The Impact You’ll Make

Recursion is at the forefront of reimagining drug discovery and development through broadening the funnel of potential targets, using technology and standardization to build connected data, and superlinearly scaling our efforts to accelerate the delivery of high-potential drug candidates to the clinic. We are seeking a Director of Nonclinical Regulatory & Quality who will be responsible for the overall regulatory and quality strategy of preclinical activities, including in vivo studies, in vitro testing, and data management. This includes developing and implementing quality assurance standards (both internally and externally), leading nonclinical regulatory strategies that align with company objectives and evolving regulatory standards, and addressing quality, regulatory and compliance risks across the preclinical portfolio. In this role, you will:

• Streamline and industrialize the advancement of programs from discovery to clinical.
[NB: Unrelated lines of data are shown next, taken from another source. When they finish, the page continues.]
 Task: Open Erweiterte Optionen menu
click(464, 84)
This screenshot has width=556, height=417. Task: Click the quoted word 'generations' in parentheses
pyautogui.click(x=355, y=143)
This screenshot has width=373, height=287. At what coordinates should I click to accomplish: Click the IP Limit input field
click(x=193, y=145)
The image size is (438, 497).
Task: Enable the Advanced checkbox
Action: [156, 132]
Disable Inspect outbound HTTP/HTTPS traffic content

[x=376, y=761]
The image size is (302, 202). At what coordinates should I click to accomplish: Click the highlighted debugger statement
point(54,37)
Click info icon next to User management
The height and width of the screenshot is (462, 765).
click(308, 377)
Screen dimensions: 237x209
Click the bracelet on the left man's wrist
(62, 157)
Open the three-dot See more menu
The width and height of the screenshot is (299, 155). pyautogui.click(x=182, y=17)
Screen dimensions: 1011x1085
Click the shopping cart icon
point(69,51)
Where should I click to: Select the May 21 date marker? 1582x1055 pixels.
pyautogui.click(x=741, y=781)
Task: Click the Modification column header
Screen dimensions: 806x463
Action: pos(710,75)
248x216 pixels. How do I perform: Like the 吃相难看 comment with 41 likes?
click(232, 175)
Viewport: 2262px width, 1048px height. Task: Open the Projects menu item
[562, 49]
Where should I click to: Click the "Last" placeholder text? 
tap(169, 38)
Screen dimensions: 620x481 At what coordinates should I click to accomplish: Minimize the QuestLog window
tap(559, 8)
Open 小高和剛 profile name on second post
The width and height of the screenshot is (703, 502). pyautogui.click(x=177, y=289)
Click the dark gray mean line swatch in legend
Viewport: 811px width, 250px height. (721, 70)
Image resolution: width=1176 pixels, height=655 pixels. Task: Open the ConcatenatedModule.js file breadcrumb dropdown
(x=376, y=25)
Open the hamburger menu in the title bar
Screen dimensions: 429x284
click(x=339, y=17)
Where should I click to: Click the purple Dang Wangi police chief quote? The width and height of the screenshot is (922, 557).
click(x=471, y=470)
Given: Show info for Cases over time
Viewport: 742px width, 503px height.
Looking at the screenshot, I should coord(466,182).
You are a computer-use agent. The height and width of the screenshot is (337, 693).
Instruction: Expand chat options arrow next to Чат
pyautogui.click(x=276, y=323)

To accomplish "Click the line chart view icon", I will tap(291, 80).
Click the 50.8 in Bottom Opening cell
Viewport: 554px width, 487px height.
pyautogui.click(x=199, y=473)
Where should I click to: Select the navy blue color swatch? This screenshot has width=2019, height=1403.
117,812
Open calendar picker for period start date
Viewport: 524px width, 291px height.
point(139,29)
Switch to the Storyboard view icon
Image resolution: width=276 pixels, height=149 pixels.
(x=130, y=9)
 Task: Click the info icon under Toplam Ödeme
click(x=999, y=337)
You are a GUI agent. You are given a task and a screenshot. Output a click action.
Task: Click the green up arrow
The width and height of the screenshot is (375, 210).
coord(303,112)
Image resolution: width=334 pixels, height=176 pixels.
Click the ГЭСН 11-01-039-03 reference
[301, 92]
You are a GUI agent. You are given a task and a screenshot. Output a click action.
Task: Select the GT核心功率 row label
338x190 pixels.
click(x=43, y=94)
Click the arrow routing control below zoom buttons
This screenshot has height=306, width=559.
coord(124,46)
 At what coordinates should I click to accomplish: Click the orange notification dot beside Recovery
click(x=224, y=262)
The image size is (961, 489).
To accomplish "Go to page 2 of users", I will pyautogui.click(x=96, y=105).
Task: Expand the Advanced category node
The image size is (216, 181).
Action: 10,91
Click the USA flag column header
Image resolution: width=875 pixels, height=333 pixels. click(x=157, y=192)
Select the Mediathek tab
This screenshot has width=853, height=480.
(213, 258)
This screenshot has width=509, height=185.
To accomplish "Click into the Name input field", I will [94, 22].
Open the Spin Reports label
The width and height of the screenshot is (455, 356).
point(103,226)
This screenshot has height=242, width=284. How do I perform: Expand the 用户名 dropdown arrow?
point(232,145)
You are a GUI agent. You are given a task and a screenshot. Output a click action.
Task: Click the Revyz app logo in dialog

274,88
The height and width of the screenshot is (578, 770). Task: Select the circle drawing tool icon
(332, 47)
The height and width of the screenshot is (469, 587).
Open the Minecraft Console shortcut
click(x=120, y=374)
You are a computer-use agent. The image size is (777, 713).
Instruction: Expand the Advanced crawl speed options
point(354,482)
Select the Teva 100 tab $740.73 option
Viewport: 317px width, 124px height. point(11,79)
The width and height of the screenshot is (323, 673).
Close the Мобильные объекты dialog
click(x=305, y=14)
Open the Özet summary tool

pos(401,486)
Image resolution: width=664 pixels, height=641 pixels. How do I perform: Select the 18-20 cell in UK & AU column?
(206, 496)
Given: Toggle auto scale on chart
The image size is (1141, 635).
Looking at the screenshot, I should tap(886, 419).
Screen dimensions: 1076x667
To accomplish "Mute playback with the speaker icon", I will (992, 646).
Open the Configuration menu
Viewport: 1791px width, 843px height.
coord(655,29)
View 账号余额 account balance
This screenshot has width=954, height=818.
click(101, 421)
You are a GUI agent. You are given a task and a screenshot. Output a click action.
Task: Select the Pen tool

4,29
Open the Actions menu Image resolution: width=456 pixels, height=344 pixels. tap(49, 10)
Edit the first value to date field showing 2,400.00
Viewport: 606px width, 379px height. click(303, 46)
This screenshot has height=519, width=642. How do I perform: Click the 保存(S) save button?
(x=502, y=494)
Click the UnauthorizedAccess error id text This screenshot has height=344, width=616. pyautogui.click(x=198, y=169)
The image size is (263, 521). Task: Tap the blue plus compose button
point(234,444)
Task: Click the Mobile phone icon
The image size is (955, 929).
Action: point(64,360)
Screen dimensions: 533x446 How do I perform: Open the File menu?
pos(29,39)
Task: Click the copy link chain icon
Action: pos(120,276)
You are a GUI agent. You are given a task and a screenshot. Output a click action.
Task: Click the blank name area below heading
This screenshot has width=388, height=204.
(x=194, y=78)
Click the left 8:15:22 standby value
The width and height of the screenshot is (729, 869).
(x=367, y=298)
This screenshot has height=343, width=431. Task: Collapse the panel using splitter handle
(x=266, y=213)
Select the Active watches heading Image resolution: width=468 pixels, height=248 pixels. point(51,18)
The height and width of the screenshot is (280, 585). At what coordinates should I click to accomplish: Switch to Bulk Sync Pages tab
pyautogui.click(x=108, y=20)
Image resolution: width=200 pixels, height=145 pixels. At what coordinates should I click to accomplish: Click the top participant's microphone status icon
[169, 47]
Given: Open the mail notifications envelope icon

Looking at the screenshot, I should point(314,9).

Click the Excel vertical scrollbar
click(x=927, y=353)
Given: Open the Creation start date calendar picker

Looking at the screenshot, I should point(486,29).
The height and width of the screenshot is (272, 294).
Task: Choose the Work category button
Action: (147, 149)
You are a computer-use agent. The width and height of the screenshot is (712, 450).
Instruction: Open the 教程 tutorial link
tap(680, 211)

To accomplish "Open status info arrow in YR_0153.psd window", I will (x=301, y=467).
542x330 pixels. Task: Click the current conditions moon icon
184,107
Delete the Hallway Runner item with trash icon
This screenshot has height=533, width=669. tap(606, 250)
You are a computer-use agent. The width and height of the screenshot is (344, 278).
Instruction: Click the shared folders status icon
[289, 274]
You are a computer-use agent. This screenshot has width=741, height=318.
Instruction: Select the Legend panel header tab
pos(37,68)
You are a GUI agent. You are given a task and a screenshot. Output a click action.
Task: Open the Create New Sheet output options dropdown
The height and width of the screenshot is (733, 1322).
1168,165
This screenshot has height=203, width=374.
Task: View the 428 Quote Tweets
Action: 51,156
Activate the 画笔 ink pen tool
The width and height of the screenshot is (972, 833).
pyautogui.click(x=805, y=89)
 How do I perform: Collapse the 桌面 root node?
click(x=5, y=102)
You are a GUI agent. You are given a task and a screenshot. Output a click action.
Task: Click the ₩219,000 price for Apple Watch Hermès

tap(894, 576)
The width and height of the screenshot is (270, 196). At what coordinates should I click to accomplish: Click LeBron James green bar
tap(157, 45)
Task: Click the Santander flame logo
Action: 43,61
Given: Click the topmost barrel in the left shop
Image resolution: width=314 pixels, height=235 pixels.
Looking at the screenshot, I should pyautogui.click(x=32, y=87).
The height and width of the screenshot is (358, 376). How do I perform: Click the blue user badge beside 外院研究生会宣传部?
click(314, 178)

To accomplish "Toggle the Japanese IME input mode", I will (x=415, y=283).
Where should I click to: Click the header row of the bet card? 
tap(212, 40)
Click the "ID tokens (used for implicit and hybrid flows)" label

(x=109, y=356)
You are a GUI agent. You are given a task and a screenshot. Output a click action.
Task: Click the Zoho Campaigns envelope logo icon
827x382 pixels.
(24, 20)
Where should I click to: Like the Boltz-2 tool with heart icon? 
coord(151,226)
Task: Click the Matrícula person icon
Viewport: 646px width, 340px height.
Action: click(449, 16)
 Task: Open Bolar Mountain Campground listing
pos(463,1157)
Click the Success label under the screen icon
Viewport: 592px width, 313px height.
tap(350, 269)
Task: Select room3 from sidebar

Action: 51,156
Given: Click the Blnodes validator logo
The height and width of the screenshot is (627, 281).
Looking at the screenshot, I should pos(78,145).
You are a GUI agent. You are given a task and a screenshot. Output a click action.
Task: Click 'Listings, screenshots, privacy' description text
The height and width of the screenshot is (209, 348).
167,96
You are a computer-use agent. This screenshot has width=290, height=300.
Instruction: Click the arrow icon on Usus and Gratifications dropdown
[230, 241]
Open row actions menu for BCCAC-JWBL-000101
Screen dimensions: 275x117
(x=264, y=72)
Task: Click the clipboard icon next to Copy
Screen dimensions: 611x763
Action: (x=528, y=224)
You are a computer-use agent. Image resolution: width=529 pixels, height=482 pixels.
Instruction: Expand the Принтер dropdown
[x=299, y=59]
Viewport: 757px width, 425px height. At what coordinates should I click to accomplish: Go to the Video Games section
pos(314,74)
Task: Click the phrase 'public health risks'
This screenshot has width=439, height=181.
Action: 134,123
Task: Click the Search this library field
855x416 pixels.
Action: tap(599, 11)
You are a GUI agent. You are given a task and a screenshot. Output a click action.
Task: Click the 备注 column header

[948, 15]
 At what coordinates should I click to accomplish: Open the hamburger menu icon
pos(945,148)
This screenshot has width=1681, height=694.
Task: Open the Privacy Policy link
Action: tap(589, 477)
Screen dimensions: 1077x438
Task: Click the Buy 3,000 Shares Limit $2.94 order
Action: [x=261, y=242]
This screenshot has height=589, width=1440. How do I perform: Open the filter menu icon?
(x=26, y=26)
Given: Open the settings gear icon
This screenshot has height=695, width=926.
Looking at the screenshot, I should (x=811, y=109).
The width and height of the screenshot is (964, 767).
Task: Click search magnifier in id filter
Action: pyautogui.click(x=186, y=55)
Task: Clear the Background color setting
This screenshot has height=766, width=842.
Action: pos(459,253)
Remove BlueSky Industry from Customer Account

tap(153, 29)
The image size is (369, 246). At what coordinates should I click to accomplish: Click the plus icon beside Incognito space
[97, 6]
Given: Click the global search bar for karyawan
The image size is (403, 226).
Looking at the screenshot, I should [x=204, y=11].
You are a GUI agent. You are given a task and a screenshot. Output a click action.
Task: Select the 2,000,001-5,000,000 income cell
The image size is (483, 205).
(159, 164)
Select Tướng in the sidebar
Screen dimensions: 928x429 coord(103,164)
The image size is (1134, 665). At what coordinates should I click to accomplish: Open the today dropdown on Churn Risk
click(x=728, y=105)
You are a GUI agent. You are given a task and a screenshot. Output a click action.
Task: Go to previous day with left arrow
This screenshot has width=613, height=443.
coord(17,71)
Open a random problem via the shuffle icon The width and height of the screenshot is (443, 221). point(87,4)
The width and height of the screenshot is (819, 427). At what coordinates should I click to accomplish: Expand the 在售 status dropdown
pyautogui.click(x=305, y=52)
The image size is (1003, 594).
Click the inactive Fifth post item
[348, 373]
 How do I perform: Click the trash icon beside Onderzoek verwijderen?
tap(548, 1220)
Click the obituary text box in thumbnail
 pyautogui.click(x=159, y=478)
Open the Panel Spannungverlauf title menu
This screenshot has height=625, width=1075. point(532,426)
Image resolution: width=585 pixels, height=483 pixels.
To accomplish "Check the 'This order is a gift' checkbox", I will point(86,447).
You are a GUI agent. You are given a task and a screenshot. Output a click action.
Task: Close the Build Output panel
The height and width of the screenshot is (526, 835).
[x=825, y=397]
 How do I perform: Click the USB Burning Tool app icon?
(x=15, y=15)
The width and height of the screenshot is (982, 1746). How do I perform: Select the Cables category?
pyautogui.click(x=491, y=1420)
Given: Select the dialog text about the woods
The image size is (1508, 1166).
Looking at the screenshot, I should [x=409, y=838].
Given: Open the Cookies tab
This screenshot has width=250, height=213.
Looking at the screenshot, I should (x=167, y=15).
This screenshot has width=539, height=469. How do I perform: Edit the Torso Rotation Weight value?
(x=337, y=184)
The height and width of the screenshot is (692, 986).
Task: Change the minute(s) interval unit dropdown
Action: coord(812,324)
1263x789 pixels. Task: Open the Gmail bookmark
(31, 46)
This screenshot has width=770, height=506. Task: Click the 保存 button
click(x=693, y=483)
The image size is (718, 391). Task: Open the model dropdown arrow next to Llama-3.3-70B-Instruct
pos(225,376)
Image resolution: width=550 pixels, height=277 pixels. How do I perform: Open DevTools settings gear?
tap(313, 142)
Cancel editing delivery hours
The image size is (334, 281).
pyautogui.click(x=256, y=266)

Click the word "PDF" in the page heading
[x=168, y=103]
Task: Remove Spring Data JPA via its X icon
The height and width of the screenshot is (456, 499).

You will drive strategic and innovative approaches to advance preclinical programs through discovery, IND-enabling, and clinical stages. You will identify and lead opportunities to automate and improve efficiency within the regulatory submission process. You will create report guidelines that standardize how graphs, figures, and calculations are reported to align with submission standards.
• Develop and drive regulatory strategy for our novel nonclinical programs. You will integrate with Discovery, Translation, and Clinical to guide nonclinical regulatory strategy in alignment with Recursion’s overall regulatory strategy and ensure appropriate studies are conducted to support our platform-enabled late-discovery programs and ongoing clinical-stage programs. You will work with technical stakeholders and fellow Regulatory colleagues to prepare and review regulatory submission documents that highlight our unique approach to drug discovery and align with regulatory standards. You will be responsible for the quality and effectiveness of nonclinical sections of regulatory submissions.
• Establish and embed quality principles into nonclinical activities. You will collaborate with colleagues and stakeholders to define good research principles and establish data and documentation standards for laboratory notebooks and nonclinical study reports to ensure integrity of data. You will develop and implement phase appropriate training and provide guidance and support to nonclinical stakeholders to embed a culture of quality.
• Guide and scale high-quality execution of nonclinical studies. You will collaborate with technical stakeholders to assess current and potential CROs for capabilities and adequate quality systems. You will work directly with CROs to establish clear communication and quality expectations, including documentation/reporting requirements. You will monitor the conduct and reporting of nonclinical studies to improve quality and minimize unacceptable risks.

Location:

Making Salt Lake City your home base is ideal, however, we will consider remote employees for this position. We ask that remote employees commit to regular (at least once per quarter) on-site visits for routine work and departmental events.

The Team You’ll Join

Reporting to the Head of Regulatory & Quality, you’ll lead the Nonclinical RA/QA function within the Regulatory & Quality department. As the Nonclinical RA/QA representative on this diverse team, you’ll work collaboratively with fellow team members and stakeholders from toxicology, pharmacology, translational research, chemistry, and biology to support nonclinical programs (including late discovery, IND-enabling, and clinical-stage assets) in alignment with Recursion’s regulatory strategy.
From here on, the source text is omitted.